- Origin: Geelong, Victoria, Australia
- Genres: Punk rock; folk punk; Celtic punk;
- Years active: 2003–present
- Members: Justin Keenan; Lachlan McSwain; Brendon "Shorty" Lee; Joel Colliver; Tommy Collins; Troy Scott;
- Past members: see Members
- Website: thegoset.com

= The Go Set =

Australian punk rock band

The Go Set are an Australian punk rock band, who were formed in 2003 in Geelong by founding mainstays Justin Keenan, on vocals and guitar, and Mark Moran on bass guitar. By 2017 they had released seven studio albums and toured Australia, Europe, New Zealand and Japan.

==History==
The Go Set were formed in Geelong in 2003 by lead singer-songwriter and guitarist, Justin Keenan, and bass guitarist, Mark Moran. Keenan is the owner of Karvin Records, which is a Melbourne-based talent management, PR company and record label. He had been a member of Melbourne-based garage rockers, Eddie Would Go, which formed in 1996 and released three albums before disbanding in 2001.

Their debut album, Sing a Song of Revolution (2005), was produced by Lindsay Gravina at Melbourne's Birdland Studios. This album fuses traditional folk influences with 1970s punk rock. Shite 'n' Onions Will Swan observed, "[they] first marched into view, all bagpipes and tattered banners and bandaged heads held high, with 2005’s Sing a Song of Revolution, an exciting and accessible collection of emigrant anthems and mandolin-spiked drinking music."
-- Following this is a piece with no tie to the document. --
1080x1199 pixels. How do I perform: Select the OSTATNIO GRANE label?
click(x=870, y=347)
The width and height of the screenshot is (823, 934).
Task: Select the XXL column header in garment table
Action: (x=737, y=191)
The Go Set's second album, The Hungry Mile (2006), was produced by Radio Birdman front man Rob Younger. It provided the singles "Davey", "Union Man" and "Power of Youth". Alongside Keenan and Moran, the line-up was Andrew Baxter on guitar and mandolin, Ben Cuthbert on drums, and Johnny "Rotten" McHaggis on bagpipes. From March to June the group undertook their Hungry Mile Tour across Australia and to New Zealand.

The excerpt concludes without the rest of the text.